Milli Kültür Bakanlığı

YAŞADIKÇA I Milli Kültür Bakanlığı 
 
           - Kültür ve Turizm Bakanlığı isminin, 12 Eylül ürünü olması  dikkatinizi çekti mi? 
           - 1957’den 1963’e kadar, “Basın-Yayın ve Turizm Bakanlığı”;  1963’ten 1981’e kadar da, “Turizm ve Tanıtma Bakanlığı” var. 
           - 1971’den 12 Eylül 1980 askerî darbesine kadar ise Kültür Bakanlığı müstâkil. 
           - Doğru olan da bu! 
           Derken efendim; ne olduysa olmuş ve 10 Aralık 1981’den itibaren,  Bülend Ulusu başkanlığındaki, 12 Eylül hükümeti tarafından o güne kadar  ayrı olan kültür ve turizm bakanlıkları birleştirilmiş ve ortaya şu ucûbe terkip çıkmış: 
           - Kültür ve Turizm Bakanlığı. 
           Dikkat buyurun: 
           - Millî kültüre değil, turizme odaklı bir kültür; daha açık bir ifadeyle, turistik kültür bakanlığı. 
          
           MİLLÎ SİNEMA KAYIPLARDA 
           Merhum Turgut Özal, bu garâbetin farkına varmış ve 1987’de yeniden müstâkil  Kültür Bakanlığı kurmuş ancak ne hikmetse, 2005’te tekrar kültür-turizme dönülmüş.

● **Veri Bölümü**
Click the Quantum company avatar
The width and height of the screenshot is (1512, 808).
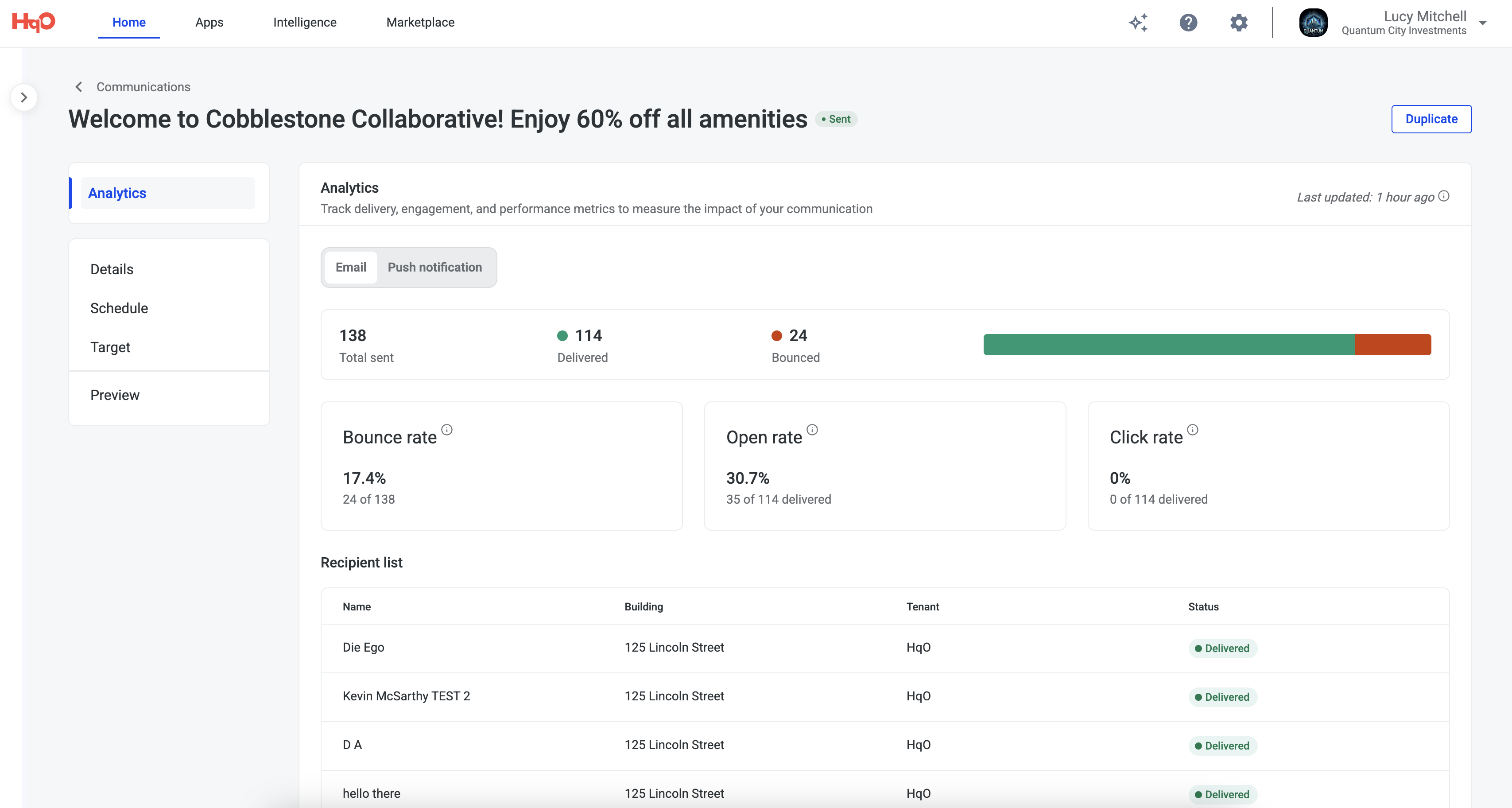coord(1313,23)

● **Yazılı Problem A**
Kültür Bakanlığı yazısına göre Turgut Özal müstakil Kültür Bakanlığı'nı hangi yıl yeniden kurmuştur?
● **Yazılı Problem B**
Kültür Bakanlığı yazısındaki "- 1971’den 12" ifadesinden "ve Turizm Bakanlığı." ifadesine kadar olan bölümü, "Bülend Ulusu" yerine "Bülent Ulusu" koyup değiştirerek yeniden yazın.
Yukarıdaki malzeme, metinden ayrı bir kaynaktır.

● **Problemin Çözümü A**
1987'de.

● **Problemin Çözümü B**
- 1971’den 12 Eylül 1980 askerî darbesine kadar ise Kültür Bakanlığı müstâkil. 
           - Doğru olan da bu! 
           Derken efendim; ne olduysa olmuş ve 10 Aralık 1981’den itibaren,  Bülent Ulusu başkanlığındaki, 12 Eylül hükümeti tarafından o güne kadar  ayrı olan kültür ve turizm bakanlıkları birleştirilmiş ve ortaya şu ucûbe terkip çıkmış: 
           - Kültür ve Turizm Bakanlığı.